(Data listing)
═══

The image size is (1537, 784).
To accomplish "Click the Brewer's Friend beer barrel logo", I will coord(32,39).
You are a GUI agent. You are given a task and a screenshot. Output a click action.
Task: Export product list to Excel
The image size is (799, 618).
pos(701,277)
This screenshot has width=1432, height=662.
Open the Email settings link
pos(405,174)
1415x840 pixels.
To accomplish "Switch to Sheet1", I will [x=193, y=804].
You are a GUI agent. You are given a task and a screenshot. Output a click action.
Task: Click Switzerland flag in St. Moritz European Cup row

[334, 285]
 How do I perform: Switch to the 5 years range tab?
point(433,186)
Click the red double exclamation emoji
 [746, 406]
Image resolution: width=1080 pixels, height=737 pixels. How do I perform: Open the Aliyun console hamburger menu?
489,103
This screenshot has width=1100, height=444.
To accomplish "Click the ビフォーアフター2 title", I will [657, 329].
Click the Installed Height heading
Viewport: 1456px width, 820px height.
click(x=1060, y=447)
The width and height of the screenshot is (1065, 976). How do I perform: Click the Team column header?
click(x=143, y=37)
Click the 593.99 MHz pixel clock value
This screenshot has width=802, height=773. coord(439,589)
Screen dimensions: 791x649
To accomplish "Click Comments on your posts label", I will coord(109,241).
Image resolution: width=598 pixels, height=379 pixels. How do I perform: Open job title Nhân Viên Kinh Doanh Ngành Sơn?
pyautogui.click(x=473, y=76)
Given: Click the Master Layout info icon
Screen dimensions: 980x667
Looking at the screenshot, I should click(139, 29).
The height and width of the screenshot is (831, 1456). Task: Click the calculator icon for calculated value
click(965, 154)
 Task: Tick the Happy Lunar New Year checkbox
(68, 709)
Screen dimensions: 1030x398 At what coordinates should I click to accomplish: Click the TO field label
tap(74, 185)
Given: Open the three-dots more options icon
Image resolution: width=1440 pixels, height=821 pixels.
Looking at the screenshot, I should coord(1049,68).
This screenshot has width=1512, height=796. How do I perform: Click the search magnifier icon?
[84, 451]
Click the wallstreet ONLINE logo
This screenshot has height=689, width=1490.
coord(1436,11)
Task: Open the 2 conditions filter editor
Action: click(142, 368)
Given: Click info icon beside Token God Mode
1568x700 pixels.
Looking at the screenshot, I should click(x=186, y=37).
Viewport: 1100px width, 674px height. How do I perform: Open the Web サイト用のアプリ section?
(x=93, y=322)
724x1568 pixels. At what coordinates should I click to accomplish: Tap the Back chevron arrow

═══

Put every line of the data listing above into a Markdown table with two columns, No. and Entry. Number the rows in order and leave out any blank lines.

● FINAL RESULT
| No. | Entry |
|---|---|
| 1 | The image size is (1537, 784). |
| 2 | To accomplish "Click the Brewer's Friend beer barrel logo", I will coord(32,39). |
| 3 | You are a GUI agent. You are given a task and a screenshot. Output a click action. |
| 4 | Task: Export product list to Excel |
| 5 | The image size is (799, 618). |
| 6 | pos(701,277) |
| 7 | This screenshot has width=1432, height=662. |
| 8 | Open the Email settings link |
| 9 | pos(405,174) |
| 10 | 1415x840 pixels. |
| 11 | To accomplish "Switch to Sheet1", I will [x=193, y=804]. |
| 12 | You are a GUI agent. You are given a task and a screenshot. Output a click action. |
| 13 | Task: Click Switzerland flag in St. Moritz European Cup row |
| 14 | [334, 285] |
| 15 |  How do I perform: Switch to the 5 years range tab? |
| 16 | point(433,186) |
| 17 | Click the red double exclamation emoji |
| 18 |  [746, 406] |
| 19 | Image resolution: width=1080 pixels, height=737 pixels. How do I perform: Open the Aliyun console hamburger menu? |
| 20 | 489,103 |
| 21 | This screenshot has width=1100, height=444. |
| 22 | To accomplish "Click the ビフォーアフター2 title", I will [657, 329]. |
| 23 | Click the Installed Height heading |
| 24 | Viewport: 1456px width, 820px height. |
| 25 | click(x=1060, y=447) |
| 26 | The width and height of the screenshot is (1065, 976). How do I perform: Click the Team column header? |
| 27 | click(x=143, y=37) |
| 28 | Click the 593.99 MHz pixel clock value |
| 29 | This screenshot has width=802, height=773. coord(439,589) |
| 30 | Screen dimensions: 791x649 |
| 31 | To accomplish "Click Comments on your posts label", I will coord(109,241). |
| 32 | Image resolution: width=598 pixels, height=379 pixels. How do I perform: Open job title Nhân Viên Kinh Doanh Ngành Sơn? |
| 33 | pyautogui.click(x=473, y=76) |
| 34 | Given: Click the Master Layout info icon |
| 35 | Screen dimensions: 980x667 |
| 36 | Looking at the screenshot, I should click(139, 29). |
| 37 | The height and width of the screenshot is (831, 1456). Task: Click the calculator icon for calculated value |
| 38 | click(965, 154) |
| 39 |  Task: Tick the Happy Lunar New Year checkbox |
| 40 | (68, 709) |
| 41 | Screen dimensions: 1030x398 At what coordinates should I click to accomplish: Click the TO field label |
| 42 | tap(74, 185) |
| 43 | Given: Open the three-dots more options icon |
| 44 | Image resolution: width=1440 pixels, height=821 pixels. |
| 45 | Looking at the screenshot, I should coord(1049,68). |
| 46 | This screenshot has width=1512, height=796. How do I perform: Click the search magnifier icon? |
| 47 | [84, 451] |
| 48 | Click the wallstreet ONLINE logo |
| 49 | This screenshot has height=689, width=1490. |
| 50 | coord(1436,11) |
| 51 | Task: Open the 2 conditions filter editor |
| 52 | Action: click(142, 368) |
| 53 | Given: Click info icon beside Token God Mode |
| 54 | 1568x700 pixels. |
| 55 | Looking at the screenshot, I should click(x=186, y=37). |
| 56 | Viewport: 1100px width, 674px height. How do I perform: Open the Web サイト用のアプリ section? |
| 57 | (x=93, y=322) |
| 58 | 724x1568 pixels. At what coordinates should I click to accomplish: Tap the Back chevron arrow |